* What to do *
Copy the rows from the first one through the line with "point(493,246)", replacing each "Open" with "Launch" and leaving everything else unchanged.

>> START Extracted entries

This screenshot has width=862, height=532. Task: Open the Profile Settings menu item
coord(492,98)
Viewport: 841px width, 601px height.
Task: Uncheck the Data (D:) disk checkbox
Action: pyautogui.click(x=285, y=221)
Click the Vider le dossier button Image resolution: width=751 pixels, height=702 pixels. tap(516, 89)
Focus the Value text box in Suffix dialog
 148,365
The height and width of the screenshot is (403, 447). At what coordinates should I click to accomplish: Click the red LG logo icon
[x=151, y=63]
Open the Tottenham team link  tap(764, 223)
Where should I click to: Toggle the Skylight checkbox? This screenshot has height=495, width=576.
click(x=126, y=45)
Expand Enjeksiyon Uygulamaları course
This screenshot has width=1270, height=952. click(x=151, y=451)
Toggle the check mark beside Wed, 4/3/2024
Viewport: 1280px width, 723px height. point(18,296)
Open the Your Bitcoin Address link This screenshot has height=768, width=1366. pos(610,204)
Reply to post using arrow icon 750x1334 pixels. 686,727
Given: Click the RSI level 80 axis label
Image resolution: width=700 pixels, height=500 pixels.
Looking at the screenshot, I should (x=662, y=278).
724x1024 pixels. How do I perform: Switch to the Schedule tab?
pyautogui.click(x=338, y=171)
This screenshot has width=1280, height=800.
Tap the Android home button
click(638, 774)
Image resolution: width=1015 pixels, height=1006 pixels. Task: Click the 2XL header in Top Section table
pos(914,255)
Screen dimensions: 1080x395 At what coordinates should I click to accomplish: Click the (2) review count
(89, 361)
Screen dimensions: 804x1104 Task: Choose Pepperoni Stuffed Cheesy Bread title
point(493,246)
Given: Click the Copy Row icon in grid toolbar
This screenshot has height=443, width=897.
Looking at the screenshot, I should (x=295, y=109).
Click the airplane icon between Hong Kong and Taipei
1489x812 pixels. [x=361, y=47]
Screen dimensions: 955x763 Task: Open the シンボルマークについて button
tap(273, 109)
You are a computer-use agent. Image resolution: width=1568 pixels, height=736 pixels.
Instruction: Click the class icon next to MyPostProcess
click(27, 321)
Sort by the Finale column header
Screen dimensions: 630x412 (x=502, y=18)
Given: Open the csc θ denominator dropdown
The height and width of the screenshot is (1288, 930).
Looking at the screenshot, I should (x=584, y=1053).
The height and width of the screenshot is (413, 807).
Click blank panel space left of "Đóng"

>> END Extracted entries

* Worked solution *
This screenshot has width=862, height=532. Task: Launch the Profile Settings menu item
coord(492,98)
Viewport: 841px width, 601px height.
Task: Uncheck the Data (D:) disk checkbox
Action: pyautogui.click(x=285, y=221)
Click the Vider le dossier button Image resolution: width=751 pixels, height=702 pixels. tap(516, 89)
Focus the Value text box in Suffix dialog
 148,365
The height and width of the screenshot is (403, 447). At what coordinates should I click to accomplish: Click the red LG logo icon
[x=151, y=63]
Launch the Tottenham team link  tap(764, 223)
Where should I click to: Toggle the Skylight checkbox? This screenshot has height=495, width=576.
click(x=126, y=45)
Expand Enjeksiyon Uygulamaları course
This screenshot has width=1270, height=952. click(x=151, y=451)
Toggle the check mark beside Wed, 4/3/2024
Viewport: 1280px width, 723px height. point(18,296)
Launch the Your Bitcoin Address link This screenshot has height=768, width=1366. pos(610,204)
Reply to post using arrow icon 750x1334 pixels. 686,727
Given: Click the RSI level 80 axis label
Image resolution: width=700 pixels, height=500 pixels.
Looking at the screenshot, I should (x=662, y=278).
724x1024 pixels. How do I perform: Switch to the Schedule tab?
pyautogui.click(x=338, y=171)
This screenshot has width=1280, height=800.
Tap the Android home button
click(638, 774)
Image resolution: width=1015 pixels, height=1006 pixels. Task: Click the 2XL header in Top Section table
pos(914,255)
Screen dimensions: 1080x395 At what coordinates should I click to accomplish: Click the (2) review count
(89, 361)
Screen dimensions: 804x1104 Task: Choose Pepperoni Stuffed Cheesy Bread title
point(493,246)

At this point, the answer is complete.